#### TASK:
Count the lines in the records below that contain the word "arrow". Reply with the number alone.

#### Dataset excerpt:
## begin

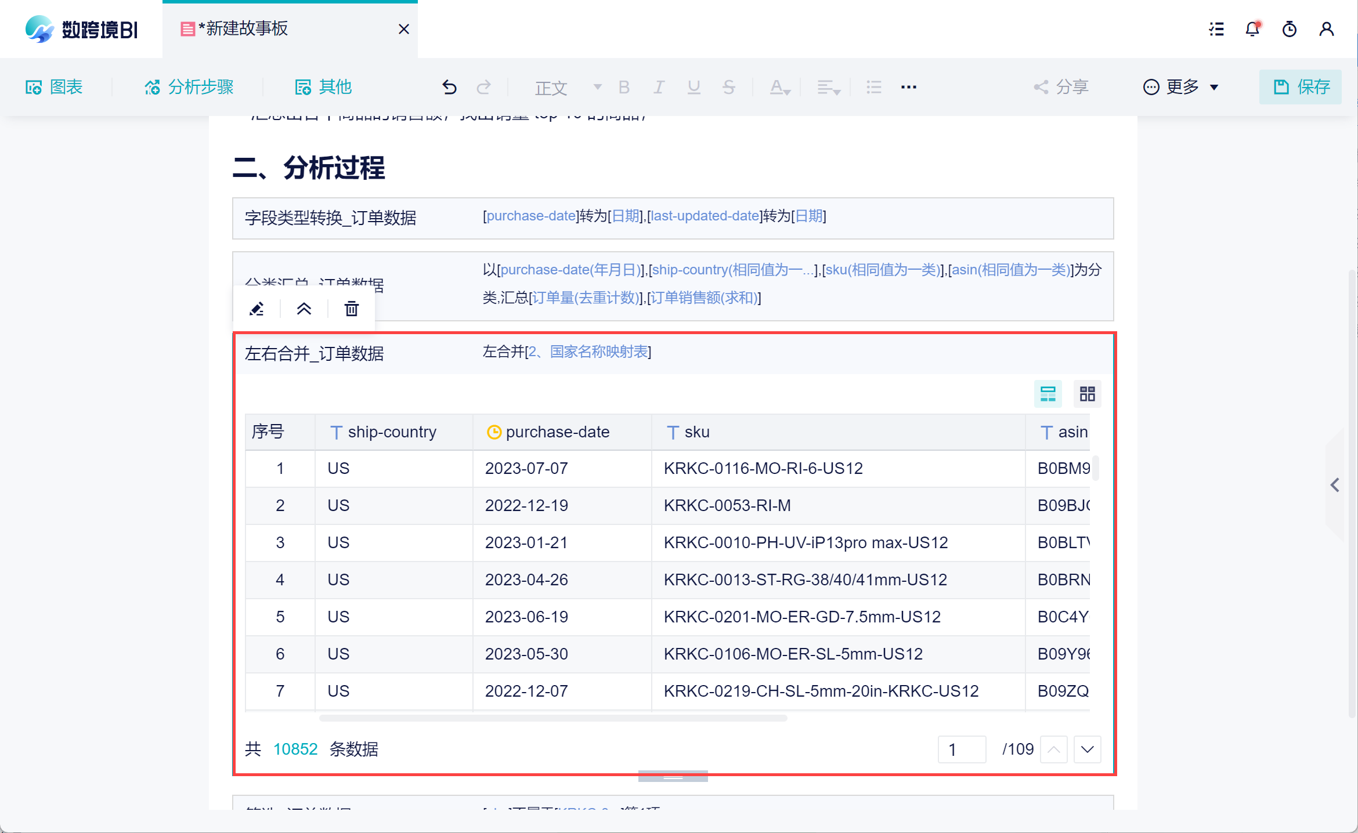The height and width of the screenshot is (833, 1358).
Task: Click the undo arrow icon
Action: (449, 87)
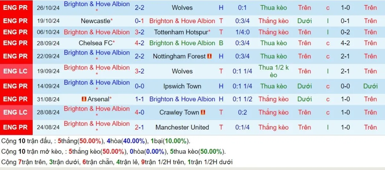The width and height of the screenshot is (385, 170).
Task: Click red card icon next to Arsenal
Action: (84, 99)
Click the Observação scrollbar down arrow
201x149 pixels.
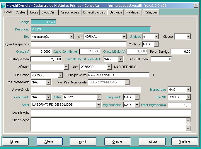(x=188, y=129)
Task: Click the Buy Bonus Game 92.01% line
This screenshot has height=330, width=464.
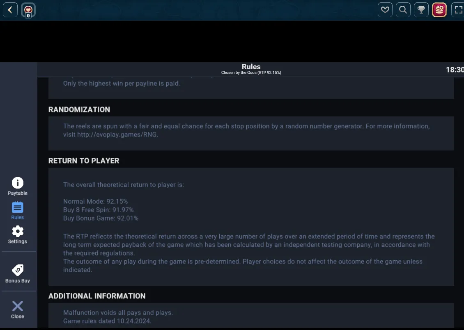Action: 101,218

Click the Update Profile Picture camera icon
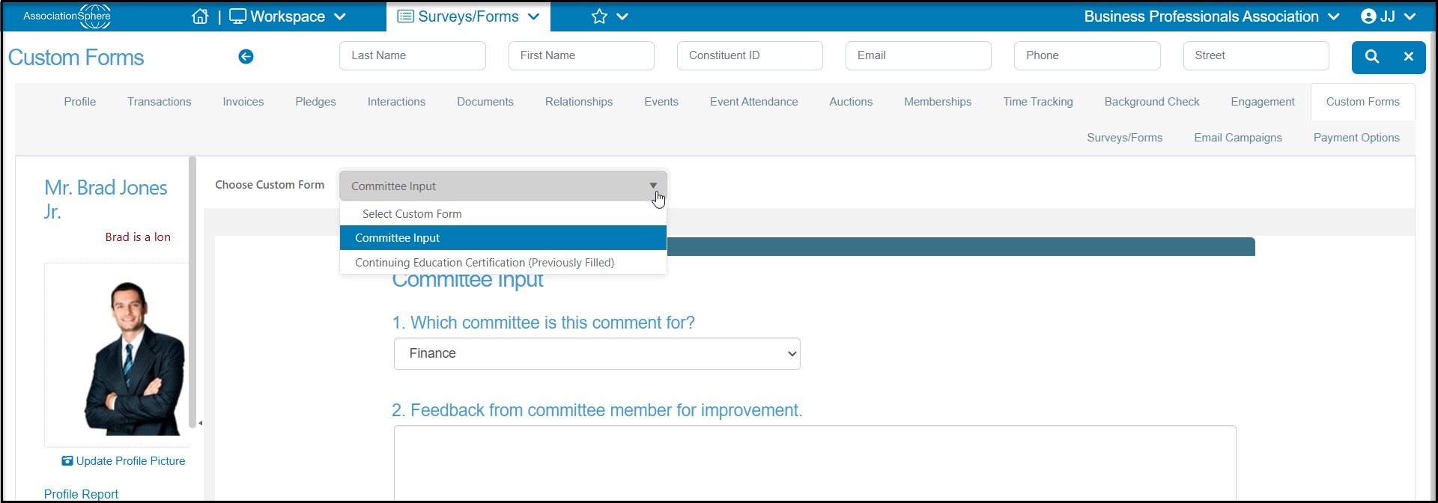[67, 461]
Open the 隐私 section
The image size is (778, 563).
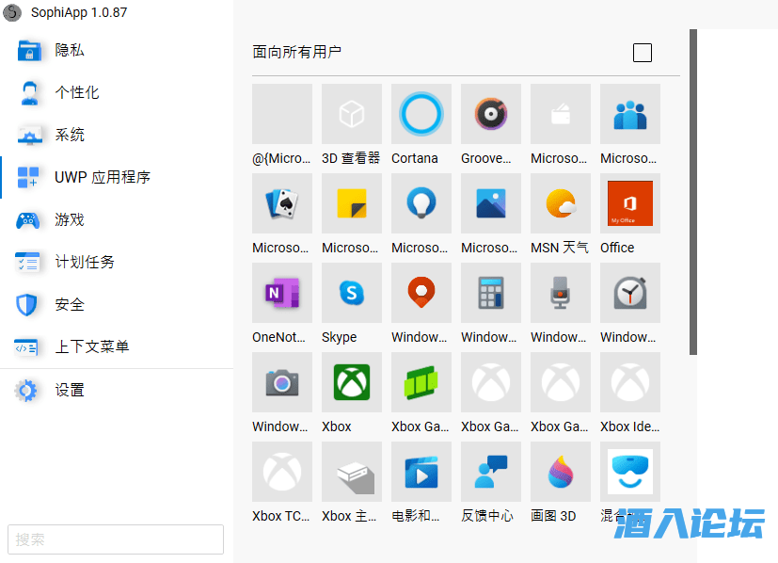69,50
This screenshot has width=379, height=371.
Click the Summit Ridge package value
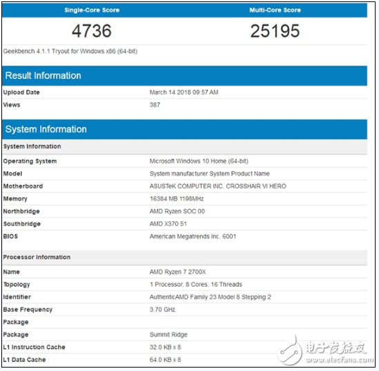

## end

#### RESULT OF THIS TASK:
2